* _What the task asks_
Every entry must appear in the answer exactly as written.

(Stored records)
#####
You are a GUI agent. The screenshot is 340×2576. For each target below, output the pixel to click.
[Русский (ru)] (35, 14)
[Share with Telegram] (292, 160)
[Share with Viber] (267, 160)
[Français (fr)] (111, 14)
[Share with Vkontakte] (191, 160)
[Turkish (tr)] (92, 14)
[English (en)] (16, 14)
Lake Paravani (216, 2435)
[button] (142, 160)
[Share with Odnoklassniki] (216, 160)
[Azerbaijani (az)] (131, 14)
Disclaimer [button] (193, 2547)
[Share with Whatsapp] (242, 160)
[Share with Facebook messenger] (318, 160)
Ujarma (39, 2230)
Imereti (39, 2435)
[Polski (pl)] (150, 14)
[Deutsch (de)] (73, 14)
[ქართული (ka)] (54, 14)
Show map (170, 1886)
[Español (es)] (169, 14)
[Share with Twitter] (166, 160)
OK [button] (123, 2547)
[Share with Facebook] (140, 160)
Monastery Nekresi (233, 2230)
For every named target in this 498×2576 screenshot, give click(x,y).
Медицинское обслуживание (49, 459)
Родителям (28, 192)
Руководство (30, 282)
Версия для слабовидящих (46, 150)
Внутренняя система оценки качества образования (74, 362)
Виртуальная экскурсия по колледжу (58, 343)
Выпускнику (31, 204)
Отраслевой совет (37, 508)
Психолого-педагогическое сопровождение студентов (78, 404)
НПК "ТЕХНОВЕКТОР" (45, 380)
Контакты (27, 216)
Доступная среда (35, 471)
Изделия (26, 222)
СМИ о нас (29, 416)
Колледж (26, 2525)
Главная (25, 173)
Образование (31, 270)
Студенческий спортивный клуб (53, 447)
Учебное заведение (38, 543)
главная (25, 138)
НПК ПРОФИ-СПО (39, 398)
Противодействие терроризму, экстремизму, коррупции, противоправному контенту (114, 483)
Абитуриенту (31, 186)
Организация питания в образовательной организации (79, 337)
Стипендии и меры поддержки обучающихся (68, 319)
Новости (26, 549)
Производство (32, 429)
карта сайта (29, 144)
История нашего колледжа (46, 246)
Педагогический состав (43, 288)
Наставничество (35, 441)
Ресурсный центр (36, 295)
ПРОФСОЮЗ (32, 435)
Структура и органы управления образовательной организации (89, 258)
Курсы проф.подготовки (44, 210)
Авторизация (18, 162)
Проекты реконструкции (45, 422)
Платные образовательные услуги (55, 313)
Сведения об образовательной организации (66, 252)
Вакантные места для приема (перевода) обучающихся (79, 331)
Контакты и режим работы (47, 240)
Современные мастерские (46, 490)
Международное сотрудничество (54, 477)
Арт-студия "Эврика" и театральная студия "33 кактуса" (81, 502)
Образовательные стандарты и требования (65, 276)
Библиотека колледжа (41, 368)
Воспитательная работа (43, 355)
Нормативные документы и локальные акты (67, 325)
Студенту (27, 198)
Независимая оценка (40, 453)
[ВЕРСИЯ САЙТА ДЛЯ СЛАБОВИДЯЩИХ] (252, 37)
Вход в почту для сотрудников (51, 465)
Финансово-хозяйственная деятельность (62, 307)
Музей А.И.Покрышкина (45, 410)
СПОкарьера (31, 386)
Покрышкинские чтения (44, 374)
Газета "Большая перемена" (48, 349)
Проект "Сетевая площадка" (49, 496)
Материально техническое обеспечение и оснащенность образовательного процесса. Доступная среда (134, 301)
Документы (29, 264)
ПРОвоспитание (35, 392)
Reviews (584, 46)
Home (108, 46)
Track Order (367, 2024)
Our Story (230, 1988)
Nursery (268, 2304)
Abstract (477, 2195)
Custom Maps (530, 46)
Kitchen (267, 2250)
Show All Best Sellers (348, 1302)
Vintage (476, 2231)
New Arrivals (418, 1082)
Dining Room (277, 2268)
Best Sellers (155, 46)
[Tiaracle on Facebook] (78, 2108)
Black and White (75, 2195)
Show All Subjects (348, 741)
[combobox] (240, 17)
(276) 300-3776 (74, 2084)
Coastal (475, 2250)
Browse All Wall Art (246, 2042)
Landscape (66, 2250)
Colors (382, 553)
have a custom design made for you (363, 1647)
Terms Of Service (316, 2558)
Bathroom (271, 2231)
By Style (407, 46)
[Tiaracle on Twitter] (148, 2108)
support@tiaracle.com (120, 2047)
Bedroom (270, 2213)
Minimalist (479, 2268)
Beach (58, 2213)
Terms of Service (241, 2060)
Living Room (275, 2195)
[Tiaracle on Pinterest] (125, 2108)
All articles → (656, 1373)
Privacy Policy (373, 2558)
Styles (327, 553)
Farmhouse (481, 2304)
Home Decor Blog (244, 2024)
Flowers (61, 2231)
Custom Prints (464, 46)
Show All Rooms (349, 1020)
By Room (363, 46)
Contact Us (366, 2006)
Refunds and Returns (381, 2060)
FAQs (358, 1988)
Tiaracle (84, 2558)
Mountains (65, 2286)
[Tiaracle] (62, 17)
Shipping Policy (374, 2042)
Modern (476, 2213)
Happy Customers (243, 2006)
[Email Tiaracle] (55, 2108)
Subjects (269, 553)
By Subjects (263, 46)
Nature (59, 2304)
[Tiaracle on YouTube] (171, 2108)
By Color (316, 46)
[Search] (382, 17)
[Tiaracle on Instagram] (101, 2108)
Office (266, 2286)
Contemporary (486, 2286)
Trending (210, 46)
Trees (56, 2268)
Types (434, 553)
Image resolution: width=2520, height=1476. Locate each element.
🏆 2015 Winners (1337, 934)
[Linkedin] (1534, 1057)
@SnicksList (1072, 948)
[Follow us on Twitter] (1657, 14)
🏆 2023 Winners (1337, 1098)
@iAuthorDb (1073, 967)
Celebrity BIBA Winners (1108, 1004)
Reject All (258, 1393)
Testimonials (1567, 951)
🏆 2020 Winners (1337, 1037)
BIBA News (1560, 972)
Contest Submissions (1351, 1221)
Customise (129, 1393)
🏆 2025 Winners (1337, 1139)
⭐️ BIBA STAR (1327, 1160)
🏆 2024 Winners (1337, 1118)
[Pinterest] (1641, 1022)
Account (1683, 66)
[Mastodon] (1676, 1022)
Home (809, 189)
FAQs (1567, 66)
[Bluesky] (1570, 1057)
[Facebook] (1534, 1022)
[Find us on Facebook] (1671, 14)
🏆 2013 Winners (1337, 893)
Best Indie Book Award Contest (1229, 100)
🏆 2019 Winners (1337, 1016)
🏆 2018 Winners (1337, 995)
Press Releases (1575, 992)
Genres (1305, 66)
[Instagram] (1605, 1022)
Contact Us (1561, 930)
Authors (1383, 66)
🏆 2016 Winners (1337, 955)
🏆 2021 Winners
#####
* _Response to the task_
You are a GUI agent. The screenshot is 340×2576. For each target below, output the pixel to click.
[Русский (ru)] (35, 14)
[Share with Telegram] (292, 160)
[Share with Viber] (267, 160)
[Français (fr)] (111, 14)
[Share with Vkontakte] (191, 160)
[Turkish (tr)] (92, 14)
[English (en)] (16, 14)
Lake Paravani (216, 2435)
[button] (142, 160)
[Share with Odnoklassniki] (216, 160)
[Azerbaijani (az)] (131, 14)
Disclaimer [button] (193, 2547)
[Share with Whatsapp] (242, 160)
[Share with Facebook messenger] (318, 160)
Ujarma (39, 2230)
Imereti (39, 2435)
[Polski (pl)] (150, 14)
[Deutsch (de)] (73, 14)
[ქართული (ka)] (54, 14)
Show map (170, 1886)
[Español (es)] (169, 14)
[Share with Twitter] (166, 160)
OK [button] (123, 2547)
[Share with Facebook] (140, 160)
Monastery Nekresi (233, 2230)
For every named target in this 498×2576 screenshot, give click(x,y).
Медицинское обслуживание (49, 459)
Родителям (28, 192)
Руководство (30, 282)
Версия для слабовидящих (46, 150)
Внутренняя система оценки качества образования (74, 362)
Виртуальная экскурсия по колледжу (58, 343)
Выпускнику (31, 204)
Отраслевой совет (37, 508)
Психолого-педагогическое сопровождение студентов (78, 404)
НПК "ТЕХНОВЕКТОР" (45, 380)
Контакты (27, 216)
Доступная среда (35, 471)
Изделия (26, 222)
СМИ о нас (29, 416)
Колледж (26, 2525)
Главная (25, 173)
Образование (31, 270)
Студенческий спортивный клуб (53, 447)
Учебное заведение (38, 543)
главная (25, 138)
НПК ПРОФИ-СПО (39, 398)
Противодействие терроризму, экстремизму, коррупции, противоправному контенту (114, 483)
Абитуриенту (31, 186)
Организация питания в образовательной организации (79, 337)
Стипендии и меры поддержки обучающихся (68, 319)
Новости (26, 549)
Производство (32, 429)
карта сайта (29, 144)
История нашего колледжа (46, 246)
Педагогический состав (43, 288)
Наставничество (35, 441)
Ресурсный центр (36, 295)
ПРОФСОЮЗ (32, 435)
Структура и органы управления образовательной организации (89, 258)
Курсы проф.подготовки (44, 210)
Авторизация (18, 162)
Проекты реконструкции (45, 422)
Платные образовательные услуги (55, 313)
Сведения об образовательной организации (66, 252)
Вакантные места для приема (перевода) обучающихся (79, 331)
Контакты и режим работы (47, 240)
Современные мастерские (46, 490)
Международное сотрудничество (54, 477)
Арт-студия "Эврика" и театральная студия "33 кактуса" (81, 502)
Образовательные стандарты и требования (65, 276)
Библиотека колледжа (41, 368)
Воспитательная работа (43, 355)
Нормативные документы и локальные акты (67, 325)
Студенту (27, 198)
Независимая оценка (40, 453)
[ВЕРСИЯ САЙТА ДЛЯ СЛАБОВИДЯЩИХ] (252, 37)
Вход в почту для сотрудников (51, 465)
Финансово-хозяйственная деятельность (62, 307)
Музей А.И.Покрышкина (45, 410)
СПОкарьера (31, 386)
Покрышкинские чтения (44, 374)
Газета "Большая перемена" (48, 349)
Проект "Сетевая площадка" (49, 496)
Материально техническое обеспечение и оснащенность образовательного процесса. Доступная среда (134, 301)
Документы (29, 264)
ПРОвоспитание (35, 392)
Reviews (584, 46)
Home (108, 46)
Track Order (367, 2024)
Our Story (230, 1988)
Nursery (268, 2304)
Abstract (477, 2195)
Custom Maps (530, 46)
Kitchen (267, 2250)
Show All Best Sellers (348, 1302)
Vintage (476, 2231)
New Arrivals (418, 1082)
Dining Room (277, 2268)
Best Sellers (155, 46)
[Tiaracle on Facebook] (78, 2108)
Black and White (75, 2195)
Show All Subjects (348, 741)
[combobox] (240, 17)
(276) 300-3776 (74, 2084)
Coastal (475, 2250)
Browse All Wall Art (246, 2042)
Landscape (66, 2250)
Colors (382, 553)
have a custom design made for you (363, 1647)
Terms Of Service (316, 2558)
Bathroom (271, 2231)
By Style (407, 46)
[Tiaracle on Twitter] (148, 2108)
support@tiaracle.com (120, 2047)
Bedroom (270, 2213)
Minimalist (479, 2268)
Beach (58, 2213)
Terms of Service (241, 2060)
Living Room (275, 2195)
[Tiaracle on Pinterest] (125, 2108)
All articles → (656, 1373)
Privacy Policy (373, 2558)
Styles (327, 553)
Farmhouse (481, 2304)
Home Decor Blog (244, 2024)
Flowers (61, 2231)
Custom Prints (464, 46)
Show All Rooms (349, 1020)
By Room (363, 46)
Contact Us (366, 2006)
Refunds and Returns (381, 2060)
FAQs (358, 1988)
Tiaracle (84, 2558)
Mountains (65, 2286)
[Tiaracle] (62, 17)
Shipping Policy (374, 2042)
Modern (476, 2213)
Happy Customers (243, 2006)
[Email Tiaracle] (55, 2108)
Subjects (269, 553)
By Subjects (263, 46)
Nature (59, 2304)
[Tiaracle on YouTube] (171, 2108)
By Color (316, 46)
[Search] (382, 17)
[Tiaracle on Instagram] (101, 2108)
Office (266, 2286)
Contemporary (486, 2286)
Trending (210, 46)
Trees (56, 2268)
Types (434, 553)
Image resolution: width=2520, height=1476. Locate each element.
🏆 2015 Winners (1337, 934)
[Linkedin] (1534, 1057)
@SnicksList (1072, 948)
[Follow us on Twitter] (1657, 14)
🏆 2023 Winners (1337, 1098)
@iAuthorDb (1073, 967)
Celebrity BIBA Winners (1108, 1004)
Reject All (258, 1393)
Testimonials (1567, 951)
🏆 2020 Winners (1337, 1037)
BIBA News (1560, 972)
Contest Submissions (1351, 1221)
Customise (129, 1393)
🏆 2025 Winners (1337, 1139)
⭐️ BIBA STAR (1327, 1160)
🏆 2024 Winners (1337, 1118)
[Pinterest] (1641, 1022)
Account (1683, 66)
[Mastodon] (1676, 1022)
Home (809, 189)
FAQs (1567, 66)
[Bluesky] (1570, 1057)
[Facebook] (1534, 1022)
[Find us on Facebook] (1671, 14)
🏆 2013 Winners (1337, 893)
Best Indie Book Award Contest (1229, 100)
🏆 2019 Winners (1337, 1016)
🏆 2018 Winners (1337, 995)
Press Releases (1575, 992)
Genres (1305, 66)
[Instagram] (1605, 1022)
Contact Us (1561, 930)
Authors (1383, 66)
🏆 2016 Winners (1337, 955)
🏆 2021 Winners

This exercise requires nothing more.